L’Hogmanay è il termine scozzese con cui si indica la festività del Capodanno. Le sue origini risiedono sia nelle feste celebrate dai popoli nordici secondo la tradizione gaelica, sia nelle festività vichinghe di metà inverno. I festeggiamenti per il 31 dicembre e il 1 gennaio sono spettacolari a Edimburgo: il centro città viene chiuso e per accedervi serve il biglietto acquistabile online o via telefono. Migliaia di persone si recano ad Edimburgo per questa occasione, quindi prenotare con anticipo un posto in cui dormire è d’obbligo in questo periodo dell’anno. La festa è davvero spettacolare: parate lungo le strade con carri pieni di luci, artisti che si esibiscono ovunque, concerti nei giardini sotto al castello, ruote panoramiche e tanto altro concentrato in questi due giorni. Ovviamente non possono mancare i fuochi d’artificio sopra al castello che coronano al meglio l’atmosfera di festa.

Curiosità

  • Se siete fan della saga di Harry Potter dovete assolutamente prendere un tè accompagnato da un brownie al caramello salato all’Elephant House, una caffetteria che serve cibi salati e dolci adatti per un veloce pranzo o per una pausa pomeridiana. Qual è la particolarità di questo luogo? Bhè, è proprio qui che J.K.Rowling ha iniziato a scrivere le prime pagine di Harry Potter. La storia è stata ideata in un treno che andava da Londra a Manchester, ma la stesura è cominciata proprio a Edimburgo, in questo bar. Il locale non offre un aspetto magico o incantato: a prima vista vi sembrerà una caffetteria come un’altra eccezion fatta per la targhe appese su una parete che menzionano la celebre scrittrice, ma se entrate nei bagni del locale troverete migliaia di scritte e graffiti lasciati dai fan per celebrare il luogo dove è nata la prima magia. Se avete amato la saga quanto me, sicuramente sarete emozionati a sedervi e magari scrivere qualcosa tra quelle mura, dove tutto è stato messo nero su bianco per la prima volta. <<“After all this time?” “Always.”>>
  • Non aspettatevi di comprendere la lingua parlata ad Edimburgo: la Scozia offre una bella varietà di linguaggio, spesso difficile anche per le orecchie più allenate! Ad Edimburgo (che si pronuncia Edimbra e non Edinburgh come suggerisce lo spelling) si alternano l’inglese scozzese, ovvero la varietà d’inglese parlata in Scozia, e la lingua scozzese vera e propria, di origine germanica occidentale del ramo anglo-frisone affine all’inglese ma con numerosi prestiti linguistici gaelici. 

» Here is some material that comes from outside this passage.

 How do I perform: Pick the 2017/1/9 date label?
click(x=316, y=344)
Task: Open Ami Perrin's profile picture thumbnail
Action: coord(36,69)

  • Auld Reekie è l’antico soprannome della città, che in scozzese significa “Vecchia puzzolente”. Passeggiando per Edimburgo sentirete ogni tanto un particolare odore tostato e affumicato, diverso da qualsiasi altra cosa, che avvertirete sia tra i vicoli della Old Town, sia sulla cima dell’Arthur’s Seat, senza capirne la provenienza. Inizialmente tutto ciò era attribuito al fumo dei numerosissimo camini della città che rendevano l’aria scura; in verità l’odore è provocato dai lieviti e dal malto delle fabbriche di birra.
  • Una storia famosa è quella di Greyfriars Bobby, uno Skye Terrier per il quale è stata eretta una statua nella zona del cimitero di Edimburgo, luogo in cui il cane ha fatto la guardia per 14 anni alla tomba del padrone poliziotto, morto di tubercolosi.